Now, upon going back to the preceding page, click ‘Close’. With that, the new host has become a part of your Rancher server.
Step 5: Create a New Container for Testing
After everything is done, it’s best to check if the process went well. For that purpose, create a demo container, for instance, Ghost.
Doing so is easy. From the Rancher dashboard, go to ‘CATALOG’, followed by ‘Community Catalog.’ Next, in the search box, enter your container name (in this case, Ghost) and press the ‘View Details’ button. Assign a new name and description to your Ghost container and press ‘Launch.’ Once completed, you will see ‘Active’ written before your container name.
Your Ghost container is up and running now. Navigate to ‘INFRASTRUCTURE’ and press ‘Host.’ Here, you must ensure that your Ghost container runs on your new host server.
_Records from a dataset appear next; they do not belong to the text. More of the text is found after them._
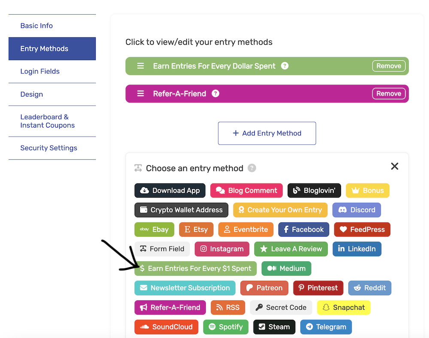Open the Add Entry Method button
The image size is (429, 338).
267,134
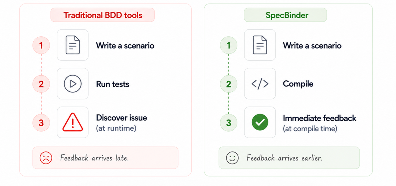Select the green step 1 circle
The width and height of the screenshot is (396, 186).
click(229, 46)
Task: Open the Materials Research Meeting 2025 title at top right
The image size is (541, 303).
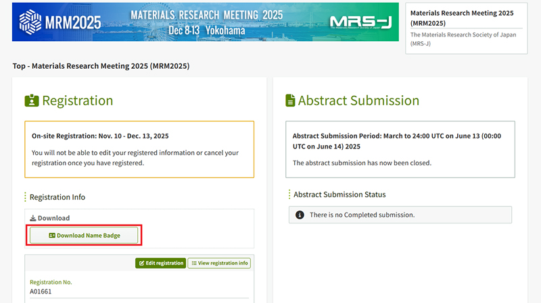Action: [x=461, y=18]
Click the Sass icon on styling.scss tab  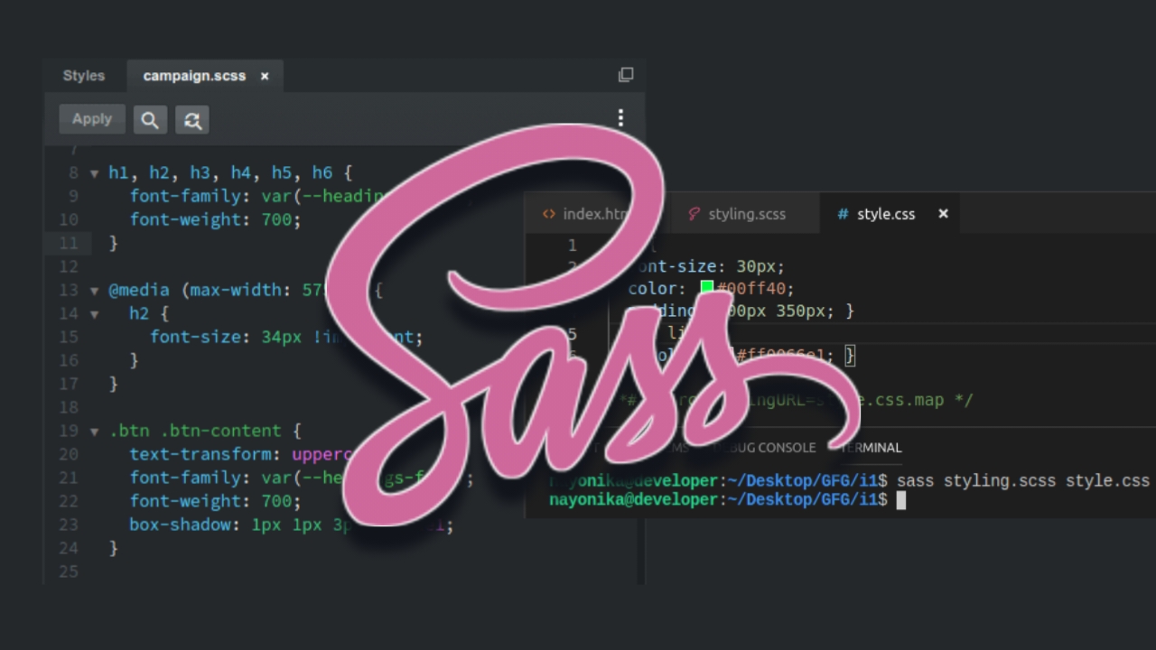pyautogui.click(x=694, y=214)
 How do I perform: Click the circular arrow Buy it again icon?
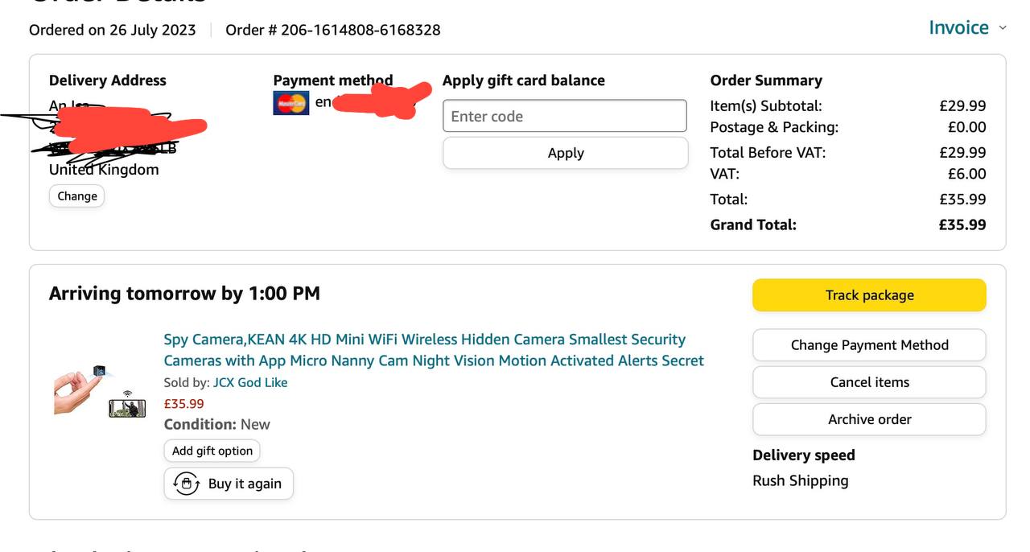coord(187,484)
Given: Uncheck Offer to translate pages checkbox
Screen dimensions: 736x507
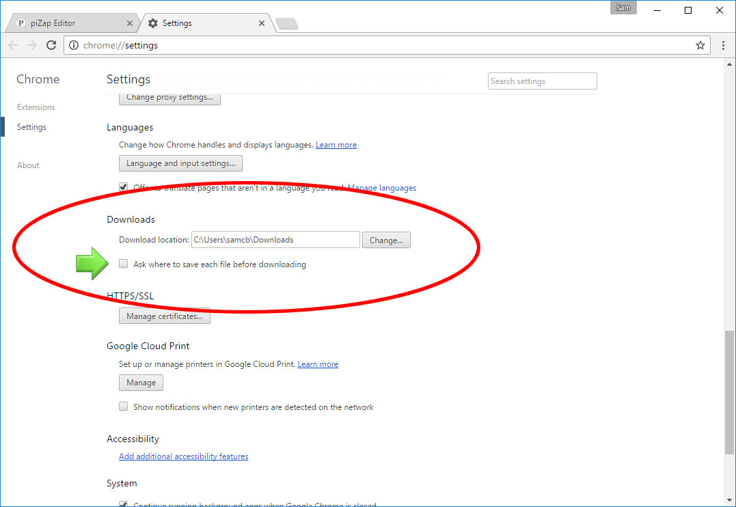Looking at the screenshot, I should pyautogui.click(x=124, y=187).
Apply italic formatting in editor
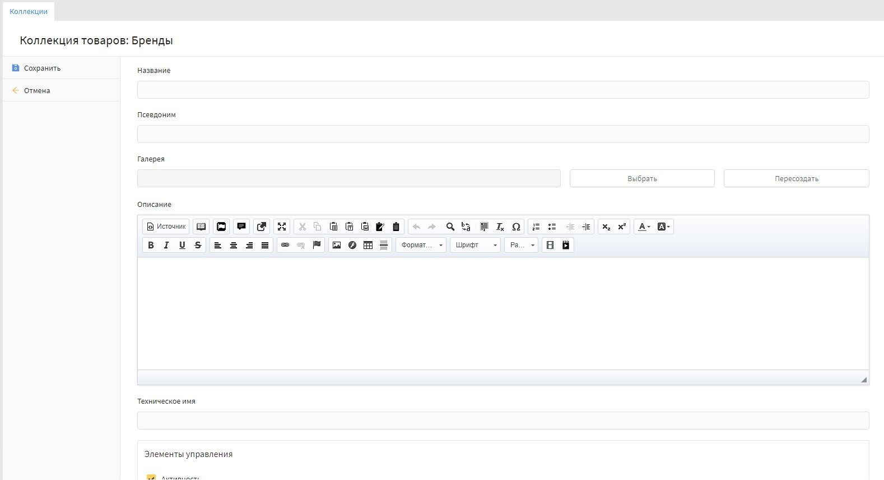 pos(166,245)
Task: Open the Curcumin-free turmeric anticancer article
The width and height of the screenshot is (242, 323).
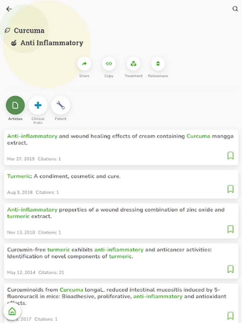Action: [x=108, y=253]
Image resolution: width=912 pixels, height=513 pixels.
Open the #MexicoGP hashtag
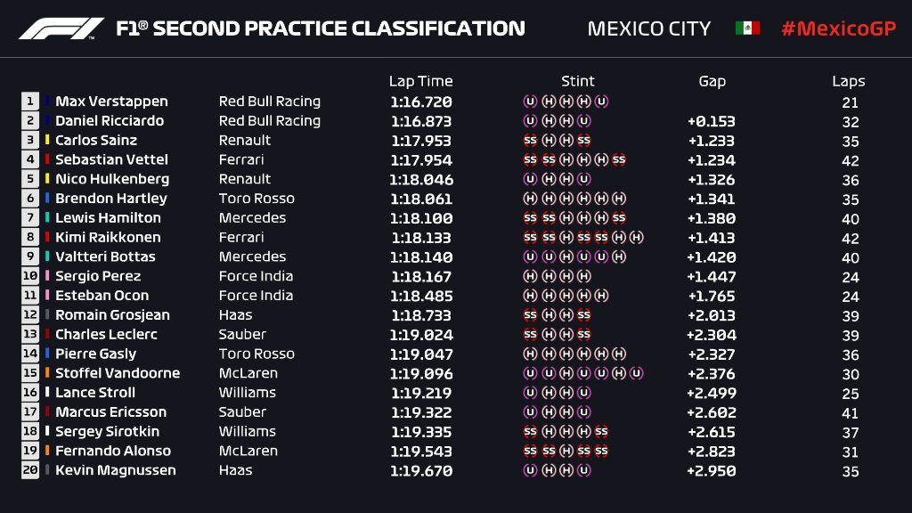click(837, 29)
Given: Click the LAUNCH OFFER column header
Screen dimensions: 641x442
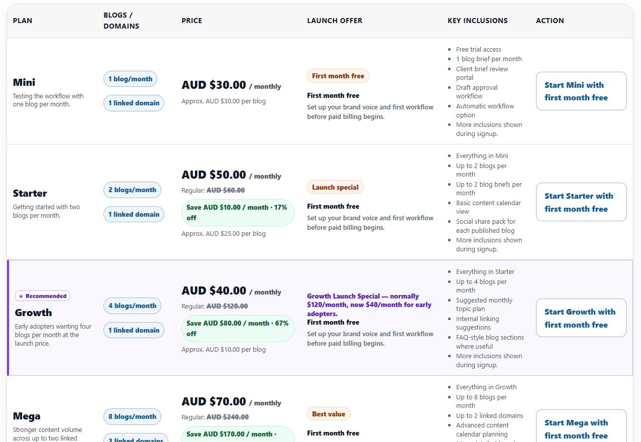Looking at the screenshot, I should click(x=335, y=21).
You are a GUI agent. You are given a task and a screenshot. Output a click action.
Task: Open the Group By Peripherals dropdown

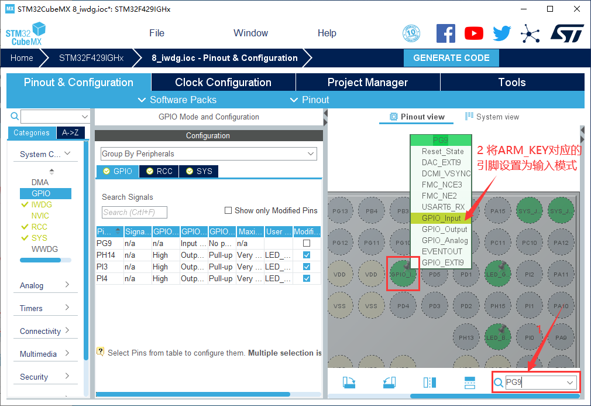click(208, 153)
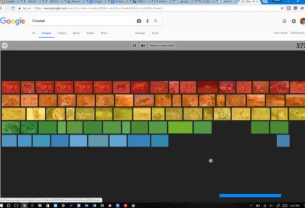Reload the page in browser

pyautogui.click(x=13, y=8)
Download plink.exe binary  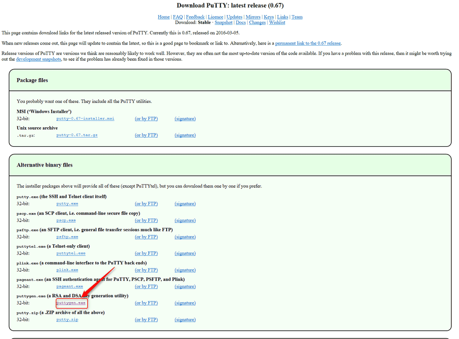point(67,270)
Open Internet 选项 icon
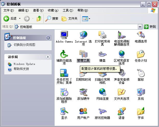The image size is (159, 127). pos(83,35)
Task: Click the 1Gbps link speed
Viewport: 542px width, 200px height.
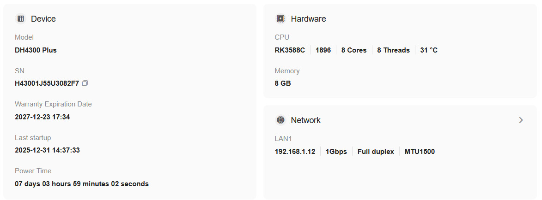Action: point(336,152)
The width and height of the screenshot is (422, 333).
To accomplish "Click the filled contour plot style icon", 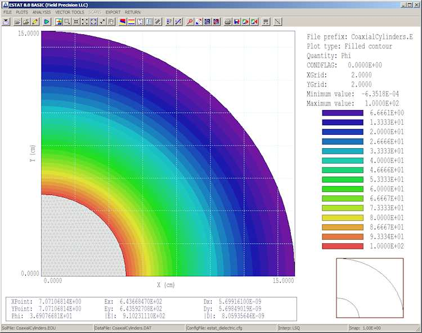I will [x=122, y=22].
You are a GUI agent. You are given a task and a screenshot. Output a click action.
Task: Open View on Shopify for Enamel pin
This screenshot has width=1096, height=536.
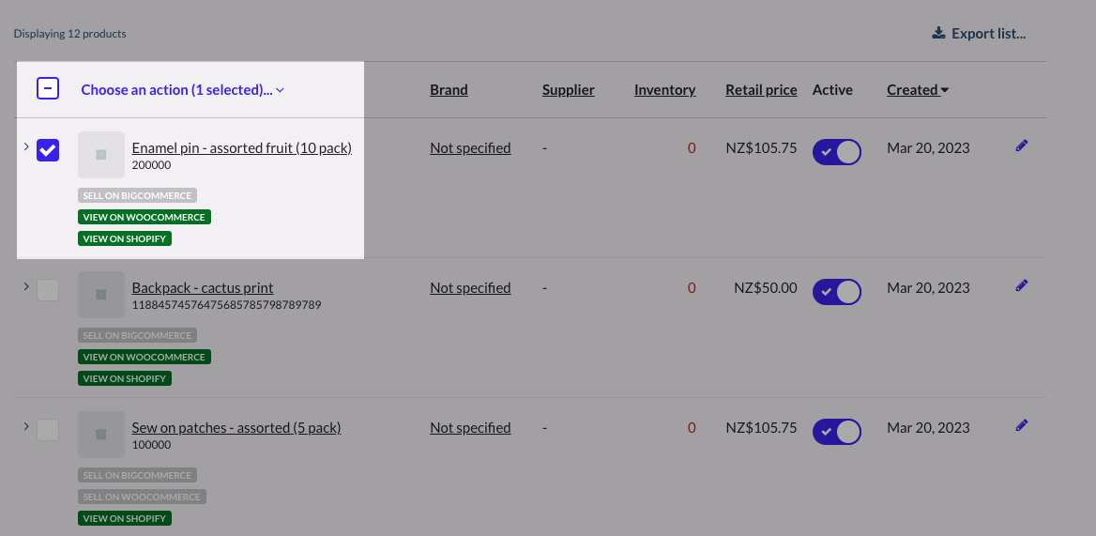tap(125, 238)
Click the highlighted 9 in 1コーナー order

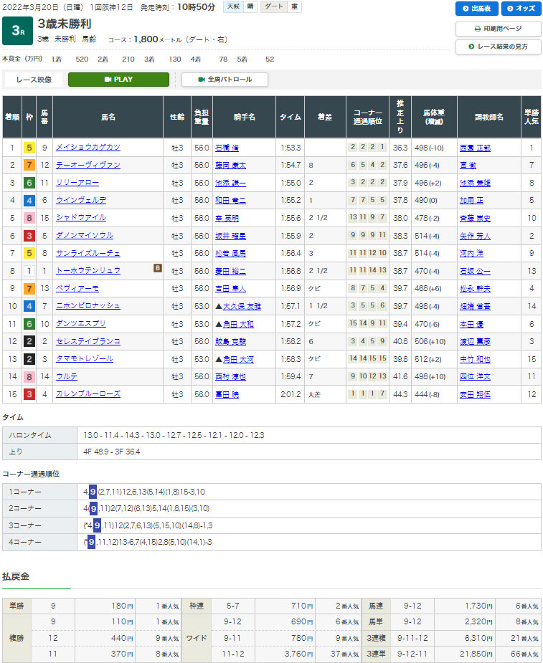click(x=93, y=492)
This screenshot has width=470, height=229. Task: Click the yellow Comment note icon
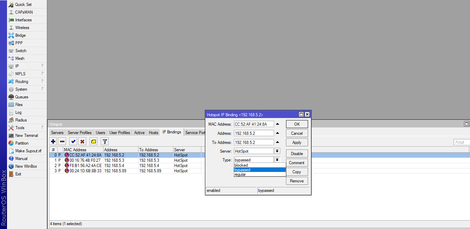coord(94,141)
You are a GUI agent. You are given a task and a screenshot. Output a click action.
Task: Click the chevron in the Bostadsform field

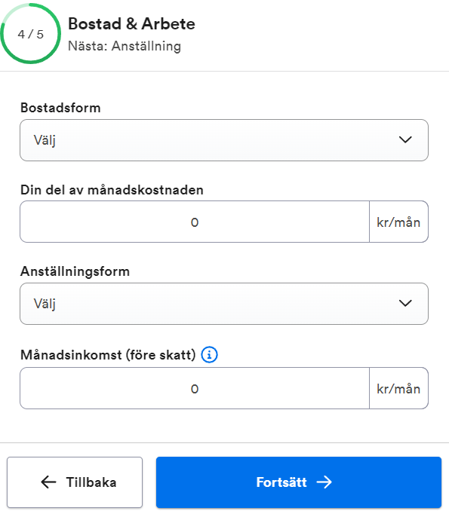click(x=405, y=139)
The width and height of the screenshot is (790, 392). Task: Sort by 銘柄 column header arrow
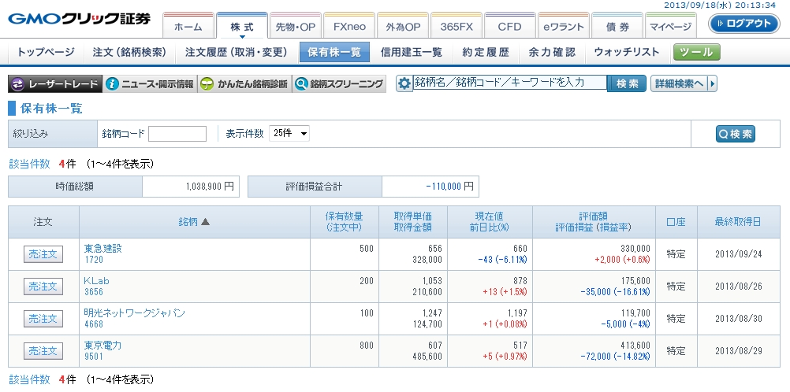pos(206,222)
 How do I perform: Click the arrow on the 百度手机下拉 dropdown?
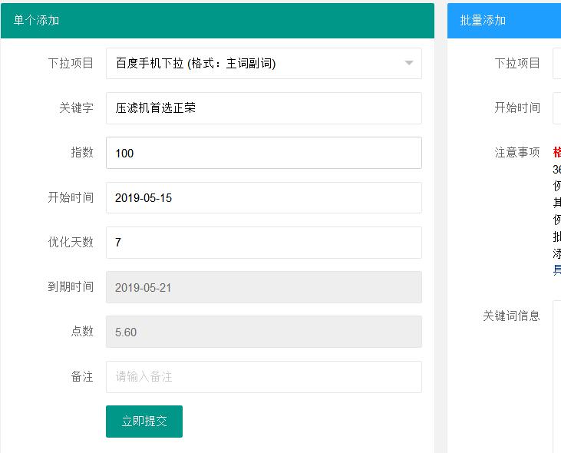408,63
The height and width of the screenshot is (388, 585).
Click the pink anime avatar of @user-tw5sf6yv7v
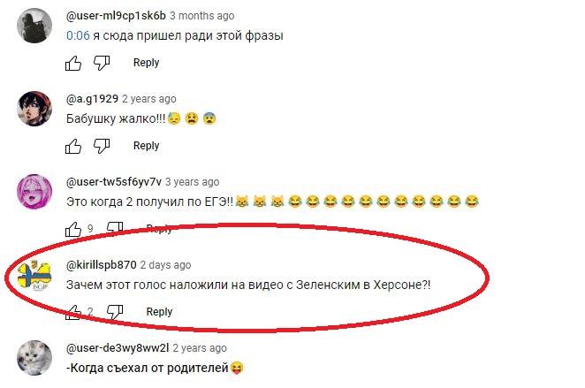tap(34, 192)

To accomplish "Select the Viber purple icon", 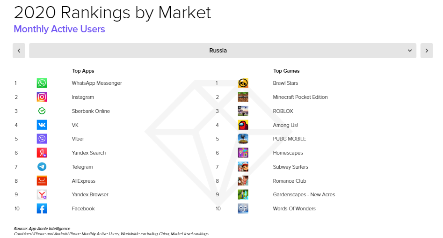I will [42, 139].
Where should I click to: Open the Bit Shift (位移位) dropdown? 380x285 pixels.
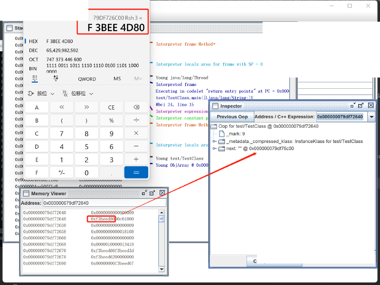(x=82, y=94)
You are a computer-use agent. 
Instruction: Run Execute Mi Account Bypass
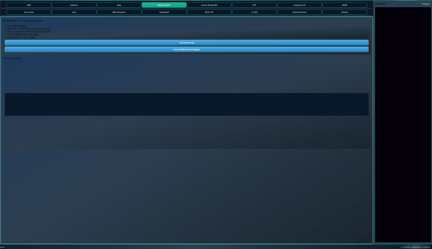coord(187,50)
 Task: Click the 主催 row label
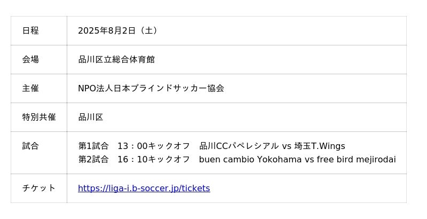pyautogui.click(x=30, y=88)
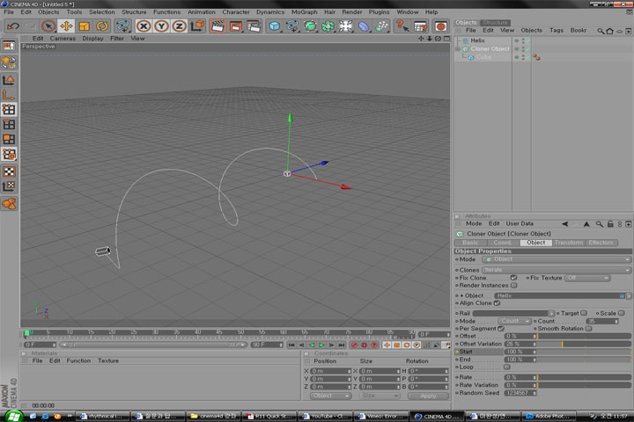Screen dimensions: 634x422
Task: Click the search magnifier in Attributes panel
Action: (x=599, y=224)
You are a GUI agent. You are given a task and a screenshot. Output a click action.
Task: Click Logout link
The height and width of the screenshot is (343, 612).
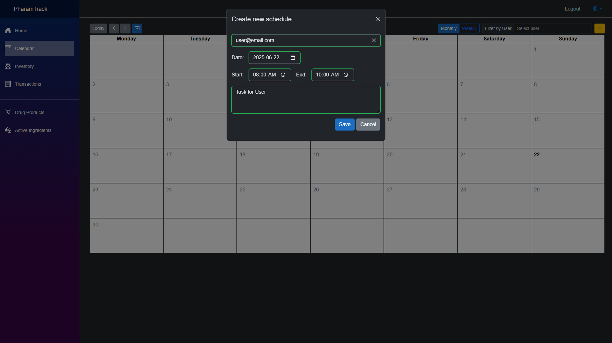tap(572, 9)
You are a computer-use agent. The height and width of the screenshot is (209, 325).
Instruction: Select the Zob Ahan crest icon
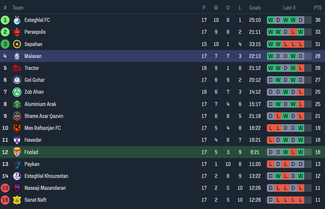point(17,92)
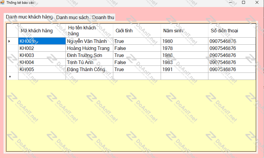This screenshot has height=158, width=264.
Task: Select cell with name Hoàng Hương Trang
Action: tap(89, 48)
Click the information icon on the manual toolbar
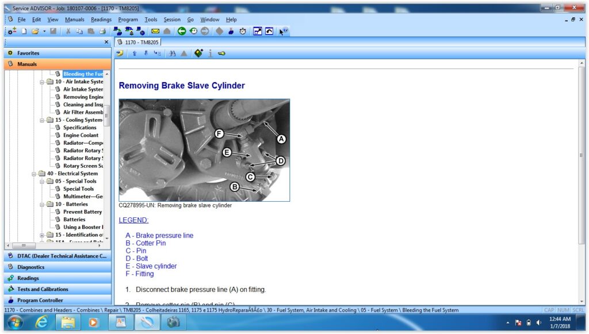This screenshot has width=589, height=334. (211, 53)
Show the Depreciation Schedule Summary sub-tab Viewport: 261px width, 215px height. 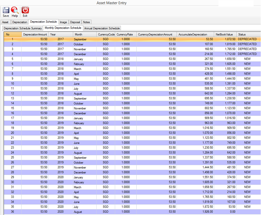point(23,28)
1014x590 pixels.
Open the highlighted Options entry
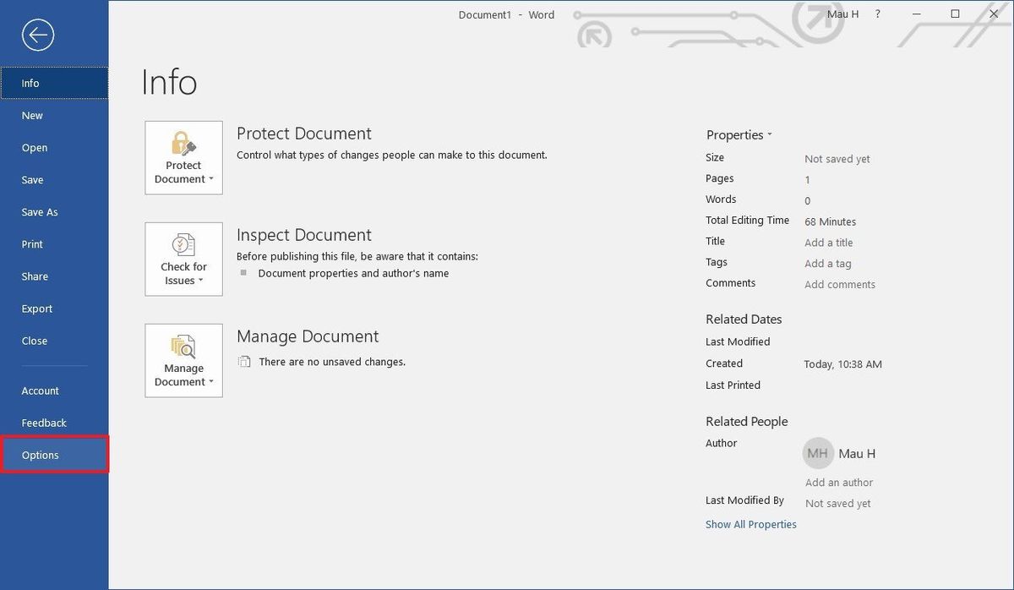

You can verify if your Ghost container installation was successful by going to your browser and typing your new host server IP address. It will take you to the default welcome page of the Ghost blog.
That’s all. Your Rancher installation on CentOS 7 is completed successfully.
As you can see, the process to install Rancher on CentOS 7 is nothing fancy. By simply following the steps mentioned above, you too can do it with ease. Every step has to be adhered to religiously. From installing Docker to your CentOS 7 to adding a new host – do everything systematically, and there’s nothing to fret about. Also, it’s crucial that you create a demo container to see everything is working fine. Here, we took Ghost as our demo. But, you’re free to pick any container that you desire.
It’s a known fact that Rancher has been a great solution to all K8s container deployment-related problems. Kubernetes, while being an amazing platform, is infamous for container deployment complexities. That’s why tools like Rancher become necessary, almost an essential part of the K8s world. Besides its efficiency, Rancher’s pure open-source facility and multi-cluster support have contributed to it being a maverick among similar platforms. If you too suffer from deployment issues regarding containers and containerized apps in Kubernetes, you shouldn’t misspend any more of your time. Utilize this guide, install Rancher on your local machine with ease. Good luck!